Pert thought. This was, indeed, a turn of events. Were the pirates there to guard Rosella and make sure she didn't escape? Or were they there because Teague didn't trust Grubb and wanted to keep an eye on her? It was a mystery. Poor Rosella, things just kept getting worse and worse for her, and he was further and further from saving her.
“We'd better get in the house,” he said, “Mother will be worrying.”

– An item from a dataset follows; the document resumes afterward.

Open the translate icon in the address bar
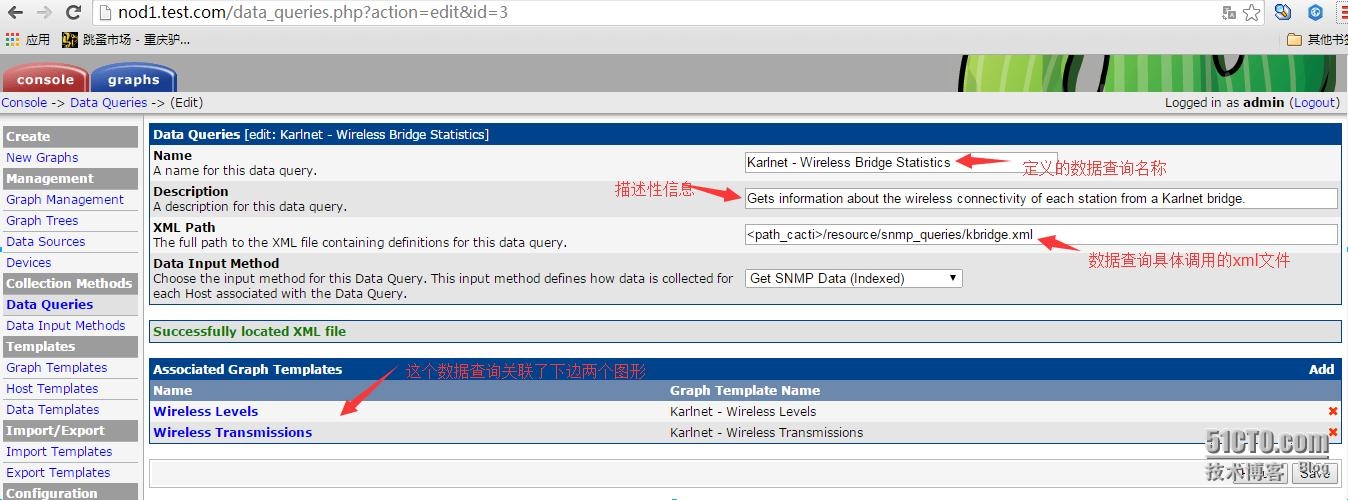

Billy left shortly after, taking a great hunk of bread and butter with him. Pert drank some milk and went up to bed. An alarming idea had just come to him, and he needed to think it through. If they couldn't rescue Rosella from the cellar of the Emporium, perhaps they could rescue her from somewhere else. If Grubb got the accounts books back, she'd promised to send Rosella to Vicar Tench. It would be a lot easier to rescue someone from a vicarage, with ordinary doors and windows and servants coming and going, than it would be from a cellar guarded by pirates. But that meant in the first place giving the accounts back, and more importantly delivering Rosella into the hands of a cruel, deeply unpleasant man who might have sinister plans for her. Any rescue would have to be quick, and it would have to be successful.